Cette décision a été signifiée à M. [I] le 6 février 2020, puis la RIVP a diligenté les actes d’exécution suivants :
- Par exploit du 18 février 2020, un commandement aux fins de saisie-vente, pour le paiement de la somme de 32.835,70 euros,
- Par exploit du 10 mars 2020, un commandement de quitter les lieux,
- Par exploit du 16 mars 2020, un itératif commandement de quitter les lieux ; un procès-verbal de tentative d’expulsion a été dressé à cette occasion par l’huissier instrumentaire de la RIVP,
- Par exploit du 6 août 2020, une saisie-attribution de compte bancaire entre les mains de la Société générale à hauteur de 33.344,06 euros, fructueuse à hauteur de 3.453,18 euros,
- Par exploit du 10 août 2020, la saisie attribution a été dénoncée à M. [I].

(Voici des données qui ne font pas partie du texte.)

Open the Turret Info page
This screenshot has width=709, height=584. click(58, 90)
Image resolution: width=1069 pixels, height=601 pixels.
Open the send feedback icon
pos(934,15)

Estimant ne pas avoir été destinataire des différents actes d’exécution et en premier lieu de l’ordonnance de référé du 13 décembre 2019, par acte extrajudiciaire du 4 septembre 2020, M. [I] a assigné la RIVP devant le juge de l’exécution du tribunal judiciaire de Paris aux fins de :
- Déclarer nulle et non avenue la signification de l’ordonnance de référé du 13 décembre 2019 valant titre exécutoire ;
- Déclarer nulle et non avenue la signification de la dénonciation de saisie-attribution du 10 août 2020 ;
- Ordonner la mainlevée de la saisie-attribution du 6 août 2020.

Par jugement en date du 15 février 2021, le juge de l’exécution a débouté M. [I] de toutes ses demandes.

Estimant que la bailleresse avait entrepris des travaux ayant causé des désordres dans son local et l’ayant empêché de l’exploiter, par acte extrajudiciaire du 16 février 2021, M. [I] a assigné la RIVP devant le tribunal judiciaire de Paris aux fins principales de condamnation de la bailleresse pour manquement à son obligation de délivrance, paiement de dommages et intérêts ainsi que d’une indemnité d’éviction.

Aux termes de ses dernières conclusions notifiées par voie électronique le 5 novembre 2021, M. [I] demande au tribunal de :
- Juger que l'absence de paiement par M. [I] n'est que la conséquence de l'inexécution de l’obligation de jouissance paisible des lieux loués par le bailleur.
- Juger qu’il était fondé à séquestrer entre ses propres mains le montant du loyer et charges jusqu’au respect de l'obligation du bailleur de jouissance paisible des lieux loués.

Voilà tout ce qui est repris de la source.